I blinked, sighing when I found the same green eyes as mine staring right back at me with fury inside them, all it took was one look at my twin brother and I knew he knew. My secret was no longer mine, Kyzer knew.

"So, Keira, tell me why you felt the need to hide that you were," He shook his head, "are fucking married to that bastard!" He stood toe-to-toe with me, his eyes blazing, his blonde hair ruffled by him running his hands through them so many times. "If the others find out," He exhaled, "Fuck!"

My shoulder sagged, and I opened my mouth to say something, only to close it again, "Ky...," and it happened, the tears I'd held back every time they threatened to spill, pooled in my eyes, and dripped down my face, and his face softened as I sagged against his chest. "Kiwi..." His voice softened, and I knew he wasn't all that mad at me if he was using my childhood nickname, his arms tightened around me as he held me, and let me cry. I knew he might be uncomfortable, emotions weren't Kyzer's forte, he preferred avoiding his emotions unless it was anger. "We'll figure it out, K, we always do..." He whispered as I pulled away, wiping the tears off my face.

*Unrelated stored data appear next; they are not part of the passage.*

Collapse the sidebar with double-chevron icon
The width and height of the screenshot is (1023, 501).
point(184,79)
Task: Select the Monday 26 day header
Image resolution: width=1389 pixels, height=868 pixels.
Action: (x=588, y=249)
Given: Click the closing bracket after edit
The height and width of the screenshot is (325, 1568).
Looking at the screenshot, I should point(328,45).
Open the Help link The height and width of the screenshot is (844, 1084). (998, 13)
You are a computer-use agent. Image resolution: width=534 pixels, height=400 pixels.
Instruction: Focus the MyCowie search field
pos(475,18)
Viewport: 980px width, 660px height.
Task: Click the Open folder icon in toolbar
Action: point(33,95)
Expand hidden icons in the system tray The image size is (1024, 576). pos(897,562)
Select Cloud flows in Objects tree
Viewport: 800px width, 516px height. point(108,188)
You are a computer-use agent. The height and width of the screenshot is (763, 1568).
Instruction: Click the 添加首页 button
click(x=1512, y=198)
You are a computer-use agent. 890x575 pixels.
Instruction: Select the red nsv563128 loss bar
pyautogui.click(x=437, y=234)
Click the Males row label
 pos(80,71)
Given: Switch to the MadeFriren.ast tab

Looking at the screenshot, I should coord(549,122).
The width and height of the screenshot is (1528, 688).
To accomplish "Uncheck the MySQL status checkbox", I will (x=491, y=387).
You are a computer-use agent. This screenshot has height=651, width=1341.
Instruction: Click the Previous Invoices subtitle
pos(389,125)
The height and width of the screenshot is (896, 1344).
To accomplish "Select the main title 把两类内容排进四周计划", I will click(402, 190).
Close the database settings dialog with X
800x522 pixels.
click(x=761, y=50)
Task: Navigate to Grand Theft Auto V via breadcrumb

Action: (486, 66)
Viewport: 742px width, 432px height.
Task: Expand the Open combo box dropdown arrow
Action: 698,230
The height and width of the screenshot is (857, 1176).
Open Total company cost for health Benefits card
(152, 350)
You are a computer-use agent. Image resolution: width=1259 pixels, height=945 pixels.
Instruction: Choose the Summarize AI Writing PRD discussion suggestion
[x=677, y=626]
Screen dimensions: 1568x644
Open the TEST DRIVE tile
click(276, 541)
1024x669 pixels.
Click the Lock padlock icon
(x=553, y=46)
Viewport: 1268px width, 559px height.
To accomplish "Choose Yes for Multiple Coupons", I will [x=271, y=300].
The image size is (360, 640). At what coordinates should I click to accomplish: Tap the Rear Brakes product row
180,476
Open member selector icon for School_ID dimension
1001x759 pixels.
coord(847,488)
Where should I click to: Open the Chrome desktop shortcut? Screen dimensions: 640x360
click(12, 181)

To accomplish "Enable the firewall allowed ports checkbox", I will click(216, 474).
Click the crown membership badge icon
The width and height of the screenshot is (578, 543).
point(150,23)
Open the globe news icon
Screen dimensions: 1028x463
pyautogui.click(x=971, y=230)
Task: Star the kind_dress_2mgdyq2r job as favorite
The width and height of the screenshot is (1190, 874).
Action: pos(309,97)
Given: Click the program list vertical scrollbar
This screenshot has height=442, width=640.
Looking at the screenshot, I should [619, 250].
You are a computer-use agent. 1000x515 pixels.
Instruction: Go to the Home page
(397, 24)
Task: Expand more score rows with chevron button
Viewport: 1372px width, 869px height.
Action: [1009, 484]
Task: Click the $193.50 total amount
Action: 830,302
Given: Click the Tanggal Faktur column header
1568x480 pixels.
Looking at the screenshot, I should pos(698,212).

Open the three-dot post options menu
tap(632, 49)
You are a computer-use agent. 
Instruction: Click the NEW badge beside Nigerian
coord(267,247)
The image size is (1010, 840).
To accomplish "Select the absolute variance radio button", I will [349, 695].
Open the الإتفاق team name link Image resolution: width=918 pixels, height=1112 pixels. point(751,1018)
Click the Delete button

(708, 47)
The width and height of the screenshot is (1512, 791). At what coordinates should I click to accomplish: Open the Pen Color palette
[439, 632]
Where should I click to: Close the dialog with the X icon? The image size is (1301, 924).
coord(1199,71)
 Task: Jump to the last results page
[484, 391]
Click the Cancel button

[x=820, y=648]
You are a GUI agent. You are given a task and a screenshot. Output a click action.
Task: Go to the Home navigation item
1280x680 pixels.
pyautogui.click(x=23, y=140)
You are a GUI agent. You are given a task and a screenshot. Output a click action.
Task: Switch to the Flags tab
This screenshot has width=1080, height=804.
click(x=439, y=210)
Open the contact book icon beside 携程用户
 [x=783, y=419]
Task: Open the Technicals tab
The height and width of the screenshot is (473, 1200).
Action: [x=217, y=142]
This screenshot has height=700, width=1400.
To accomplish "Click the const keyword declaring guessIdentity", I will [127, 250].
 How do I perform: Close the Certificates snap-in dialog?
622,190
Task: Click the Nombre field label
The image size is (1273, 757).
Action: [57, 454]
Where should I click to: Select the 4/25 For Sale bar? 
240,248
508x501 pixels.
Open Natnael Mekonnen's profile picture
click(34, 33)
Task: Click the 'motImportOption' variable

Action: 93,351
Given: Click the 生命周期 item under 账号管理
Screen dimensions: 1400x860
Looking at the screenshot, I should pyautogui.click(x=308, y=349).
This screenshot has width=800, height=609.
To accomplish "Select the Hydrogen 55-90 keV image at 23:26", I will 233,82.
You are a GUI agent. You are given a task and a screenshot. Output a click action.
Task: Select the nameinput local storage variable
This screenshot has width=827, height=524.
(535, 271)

"We have a lot to talk about, Ky," I sighed, and he nodded, "but not here." He arched a brow, and I shook my head, letting him know of my suspicions without having to say something. "Follow me," I mumbled, and led us into the guest bathroom, turning off all the taps and the shower. The sound of water would prevent anything we'd say from being heard if I was indeed being monitored.

"Well you haven't forgotten all the rules, Keira," Kyzer rolled his eyes, and I shrugged, waiting for his stream of questions to start, "Now, why the fuck would you do the mistake of getting married, you knew the hiding was only temporary, and you didn't even fucking change your goddamned name. You know if anyone finds out Nikolai Chernov is your fucking husband we're fucked."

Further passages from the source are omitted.